A French Baroque Christmas

Friday, December 3 • First Baptist Church, Worcester
Sunday, December 12 • Emmanuel Church, Boston

Suite de noëls    Charles-Hubert Gervais (1671-1744)
  Où s’en vont ces gais bergers
  Joseph revenant un jour • A la venue de noël    
  [title unidentified] • Joseph est bien Marié
  Tous les Bourgeois de Châtres
  Or nous dites Marie • Savez vous mon cher voisin
  Chantons je vous prie
  Ah ma Voisine es tu facheé • Une jeune pucelle
  A minuit fut fait un Reveil • Laissez paistre vos bêtes
 
Sur la naissance de notre seigneur Jésus Christ — Pastorale, H 482     Marc-Antoine Charpentier (1643-1704)

Intermission

Pastorale sur la naissance de notre seigneur Jésus Christ, H 483     Charpentier

 

Roberta Anderson and Gail Abbey, sopranos
Pamela Dellal, mezzo-soprano
Terence McKinney, haute-contre; Frank Kelley, tenor
Mark McSweeney, bass
Suzanne Stumpf and Wendy Rolfe, traversos
Julia McKenzie and Lisa Brooke, violins
Shannon Snapp, cello; Douglas Freundlich, theorbo
Daniel Ryan, harpsichord


Program notes

Marc-Antoine Charpentier is now considered one of the finest composers of the seventeenth century. In his day, however, he did not receive popular recognition on the level accorded to his colleague J. B. Lully. Charpentier’s introduction and incorporation of the Italian style in his compositions was counter to the aesthetic trend of Louis XIV’s court which, under the autocratic leadership of its maître de musique Lully, favored a “pure” French music devoid of foreign influences. As he never received a court appointment during his lifetime, his genius was appreciated mainly by a small group of devotees, colleagues, and his patroness Mlle. de Guise, the last member of an illustrious noble family for whom Charpentier worked from the 1660s until her death in 1688.

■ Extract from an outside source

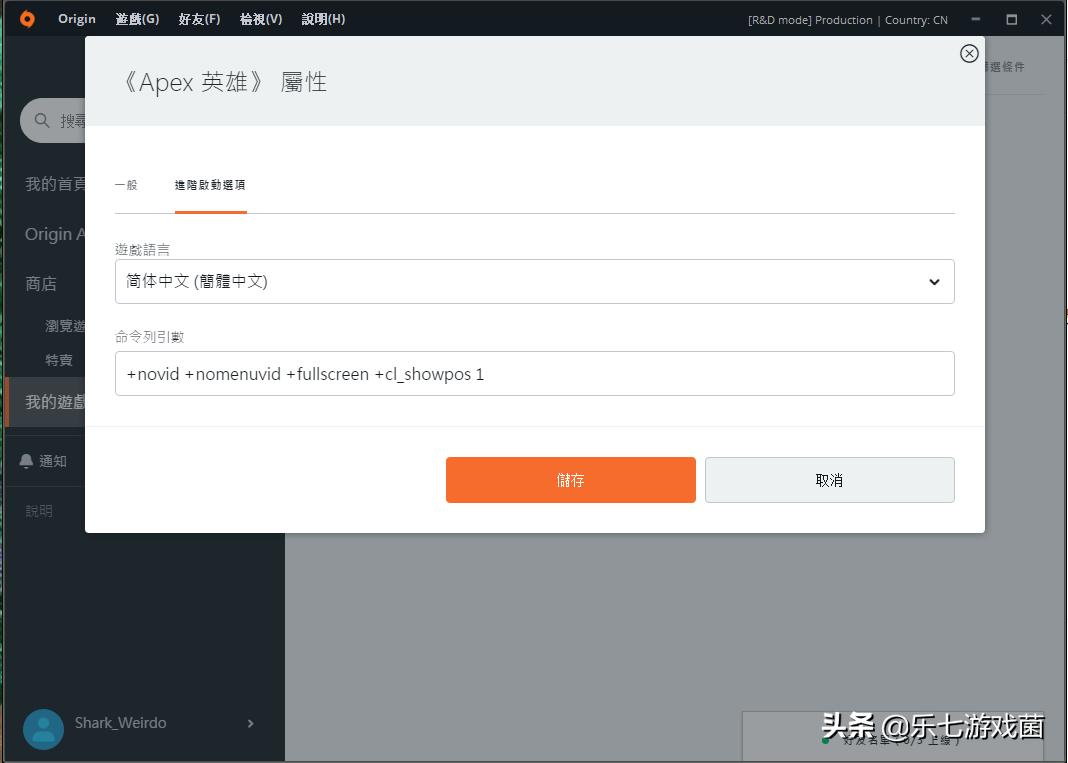Image resolution: width=1068 pixels, height=763 pixels.
Task: Open the 檢視(V) menu
Action: pos(260,18)
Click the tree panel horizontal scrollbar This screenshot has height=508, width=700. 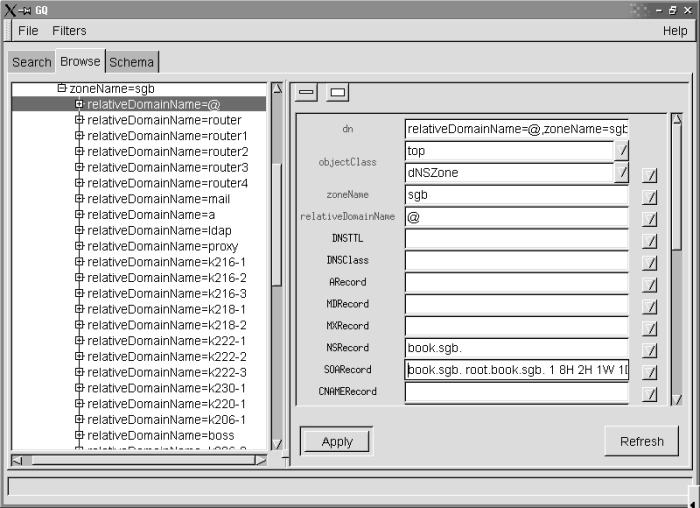point(140,460)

Early in his career, Charpentier traveled to Rome and studied under the great oratorio composer Carissimi. It was there that he absorbed the concerted motets, polychoral works, and oratorios of Carissimi and his contemporaries, stylistic features of which he later incorporated into his own expressive style. His incomparable blend of Italian and French elements offers a rich harmonic palette that makes striking use of dissonance and remarkably sensitive responses to text.

The pastorale was a fashionable musical and literary form in the mid to late seventeenth century. Charpentier wrote five works with the word pastorale in their title, all of them for the musicians of Mlle. de Guises’s household. While nymphs, shepherds, and other mythical personages generally comprise the characters of the pastorale genre, this convention was adapted to the nativity story in both of the pastorales presented on this program. Here, the familiar Christmas story is told from the shepherds’ perspective.

In our program’s first work, Sur la naissance de notre seigneur Jésus Christ, H 482, Charpentier gives names to the shepherds, using the classical personages of Silvie, Tircis, Doris, Philene, Climène, and Damon. In the first scene of this charming work the principal shepherds Silvie and Tircis look upon the manger scene and exchange spirited commentary. In the second scene they visit the other shepherds to tell of the news, whereupon they all rejoice. Charpentier’s musical writing captures the tenderness and naivete of the shepherds, particularly in the final Saraband.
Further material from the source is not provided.